超能力者は暇ではない
◆消えた教師
私立冬草学園高校の男性教師が消えた。
それは7月に入って一週間ほど経った頃の出来事だった。
消えた教師・小高は、自分の気に入った生徒にしか優しくしないことで有名な『生徒に嫌われる教師』であった。
一部の生徒の間では、かつて教え子に手を出したことがあるとか同期の教師の彼女を寝取って結婚しただとか確かめようのない噂も流されているようだが、他人の彼女を奪えるほど魅力的なルックスの持ち主なのかと聞かれれば、そうでもない。むしろありえない。
そんな可哀想な運命を背負わされた男・小高の話が京の耳に入るのに、そう時間はかからなかった。
超能力便利屋という仕事をしていれば、それなりに怪しい事件の話はいくらでも入ってくる。
「あ?なんだって?」
先日仕入れたばかりのダージリンティーを啜りながら、京が気だるそうに振り向いた。
焼きたてのスコーンにジャムを塗りながら、リオが答える。
「ですから、一緒に冬草学園高校に行こうと言っているんです。

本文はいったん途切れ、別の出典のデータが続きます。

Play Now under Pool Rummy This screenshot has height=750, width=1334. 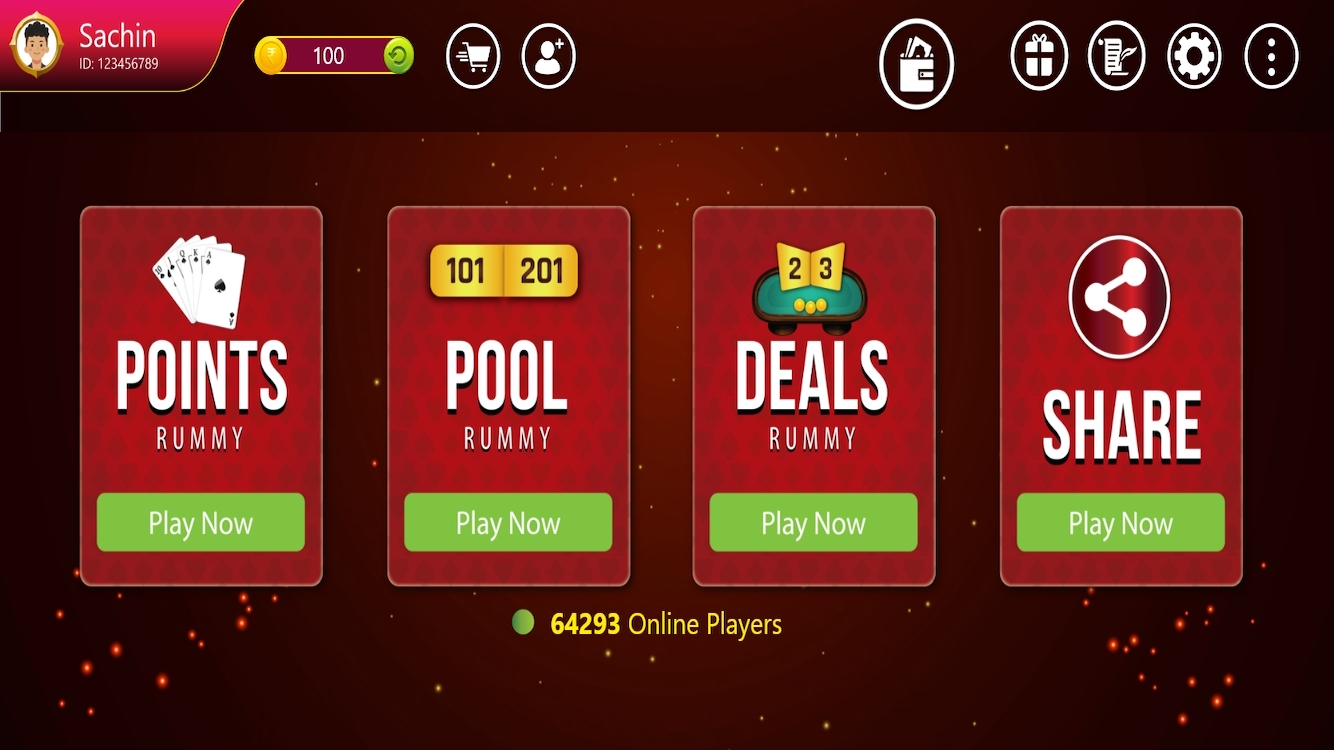(508, 522)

さっきの話聞いてましたよね?京様」
スコーンにジャムを塗り終えたリオはメイド服のエプロンで軽く手を拭くと、興味無さ気な顔をした京に新聞紙を渡した。
一面に『私立高校の男性教師 忽然と姿消す』と大きく書かれている。
京は呆れ顔で新聞紙を放り投げた。
「なんだ、ただの失踪事件じゃねえか」
「やっぱりさっきの話聞いてなかったんですね……」
「いや、聞いてたよ!内容忘れただけで」
「それを世間では『聞いてない』って言うんですよ。全く……もっとマシな嘘はつけないんですか」
リオは落ちた新聞紙を拾うと、小さくため息をついた。
ちなみにこの金髪碧眼の美少女・リオは、実は男である。
もっとも、それを知っているのは京だけだが。
紅茶のおかわりを催促する京に再びため息をつきながら、新聞記事の一部をリオが指差す。

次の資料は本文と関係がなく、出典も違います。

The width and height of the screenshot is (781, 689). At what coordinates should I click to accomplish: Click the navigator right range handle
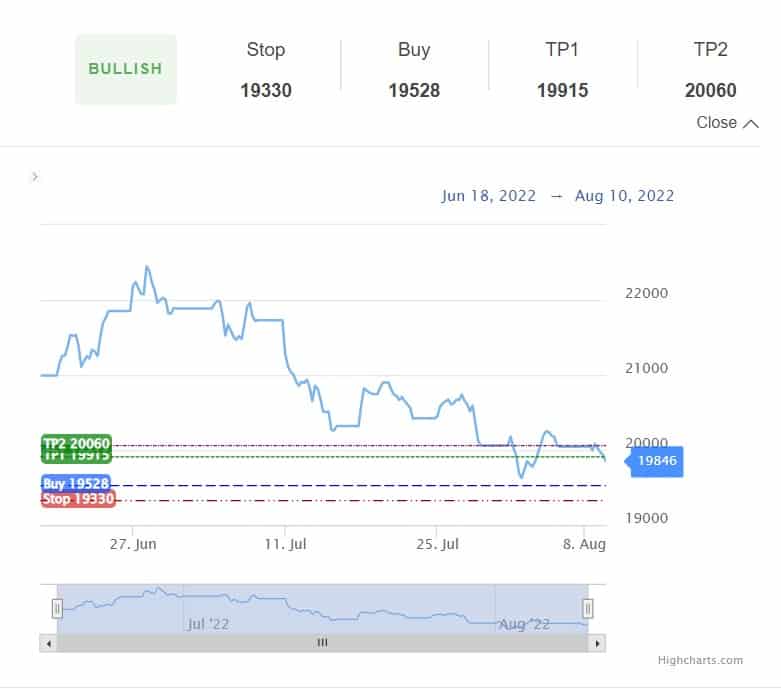click(x=588, y=608)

「これ、失踪事件じゃないんですよ。この小高って教師、授業中に突然消えてしまったらしいんです。まるで最初からそこに居なかったように……」
「ウンコしたかったから教室抜け出しただけだろうが」
「だから、そういう事件じゃないんですってば!!そもそもウンコごときで新聞に載るわけないでしょうが!!」
リオはもう一度新聞紙を京に押し付けた。
「教室から出たきり帰ってこないとか、そういうことじゃないんですよ!授業の最中に、38人の生徒の目の前で、それこそ煙みたいに急に消えてしまったんです!」
小高はその日、1年B組の数学の授業を担当していた。
昼休み直後の授業ということもあり、大半の生徒が居眠りをしたり隣の席の人にちょっかいを出したり、小高の絶妙な七三分けについて語っていたりと、授業は散々だったらしい。
そしてその授業の最中に、チョークが床に落ちる音と共に小高は姿を消した。
悲鳴を上げる女子、驚きで声も出せない男子……
たちまち学校中に話が広がり、警察を呼ぶも無駄に終わってしまったという。
「で、僕はその話を直接聞きに行きたいんですよ!だってありえないじゃないですか!人がいきなり消えるなんて……!」
リオの目はキラキラ輝いている。ここ最近依頼がなかったから、久々にワクワクしているのかもしれない。
「んなコト言われても俺は暇じゃないんだよ。だいたい、依頼されたわけでもないのにコッチから仕事に行くなんて外道……」
京が言い終わる前に、リオは京を引きずって部屋の外に出ていた。
「おい!人の話を聞け!俺は外なんか出たくな……」
「はいはい、騒ぐ元気があれば大丈夫ですよ」
リオは彼の声に耳を傾けることなく、鼻歌を歌いながら京を外へ連れ出した。